**PROBLEM**
Reproduce word for word the part of the data that opens with the line containing "You are a computer-use" and closes with the line containing "Action: pos(1440,330)", including both of those lines. Leave the pictures out of your answer.

**ENTRIES PROVIDED**
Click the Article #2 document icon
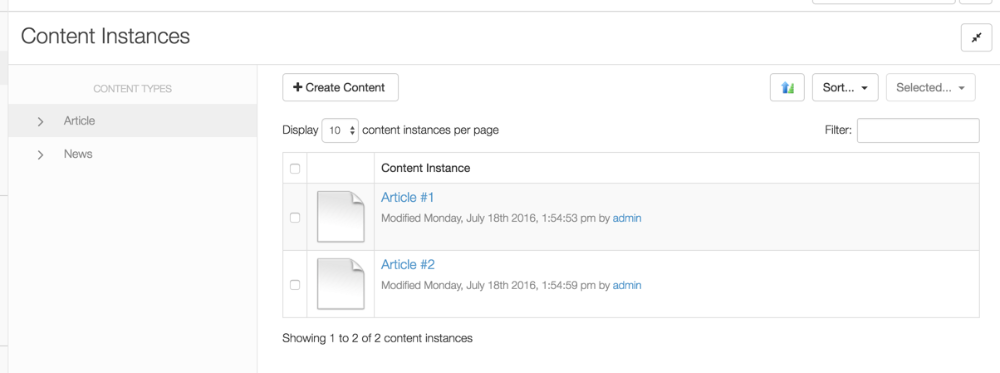1000x373 pixels. pos(341,284)
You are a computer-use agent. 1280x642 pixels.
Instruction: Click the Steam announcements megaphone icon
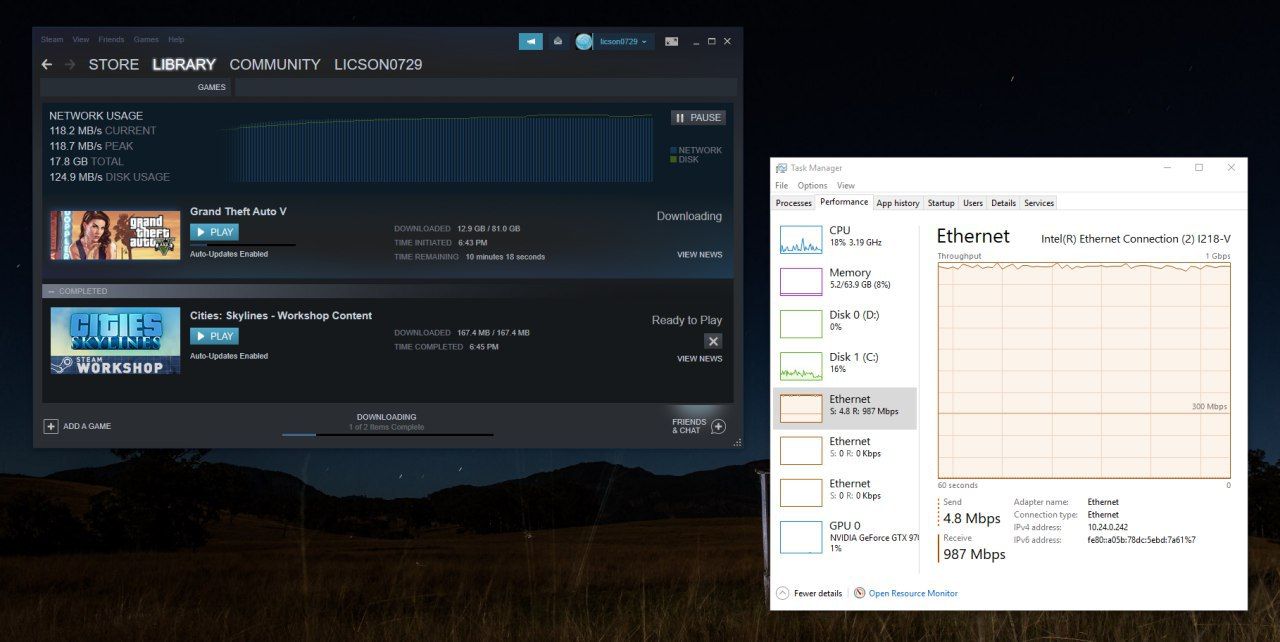click(x=530, y=42)
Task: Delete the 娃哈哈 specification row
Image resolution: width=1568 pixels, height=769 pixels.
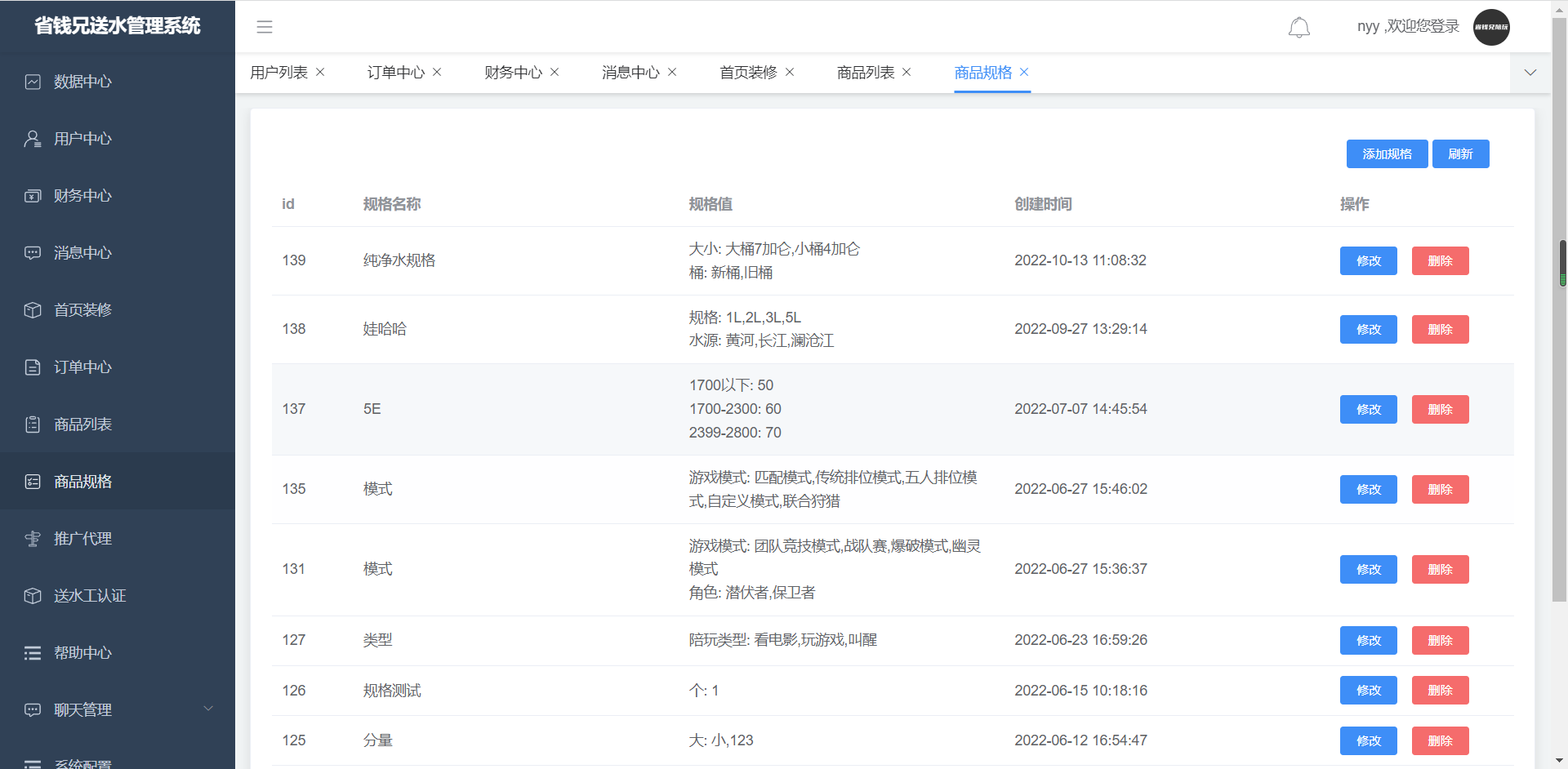Action: pos(1440,330)
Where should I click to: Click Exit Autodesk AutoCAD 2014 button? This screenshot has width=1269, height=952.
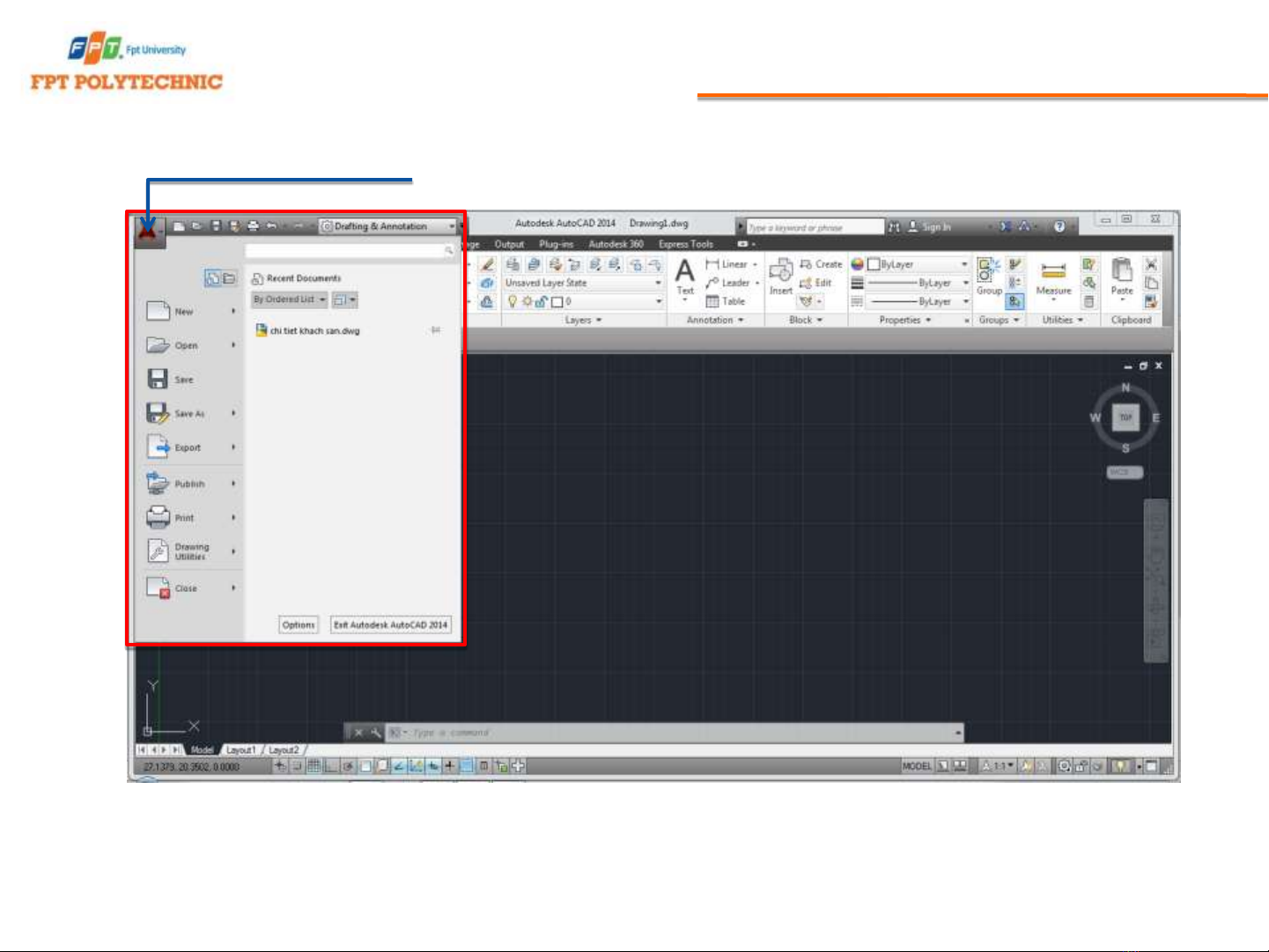pyautogui.click(x=390, y=624)
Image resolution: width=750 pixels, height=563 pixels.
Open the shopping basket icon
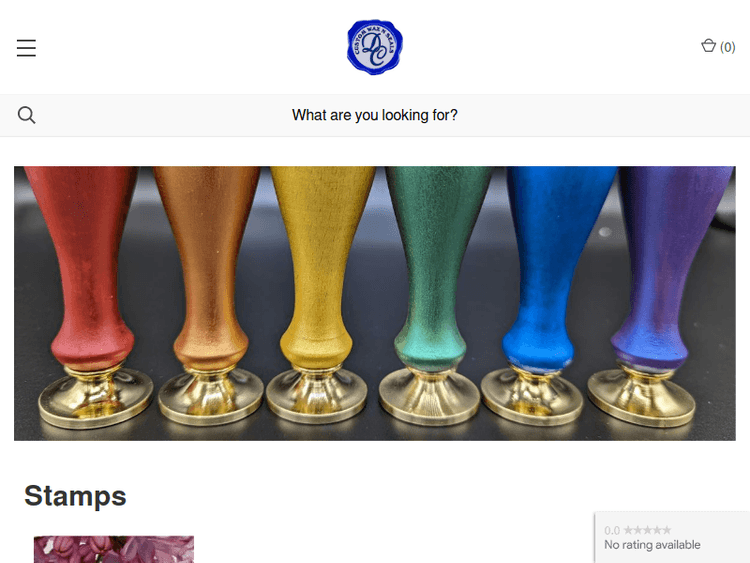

**EXPECTED ANSWER**
You are a computer-use agent. 1280x642 pixels.
Instruction: Click the Steam announcements megaphone icon
click(x=530, y=42)
Task: Delete the 娃哈哈 specification row
Image resolution: width=1568 pixels, height=769 pixels.
Action: pos(1440,330)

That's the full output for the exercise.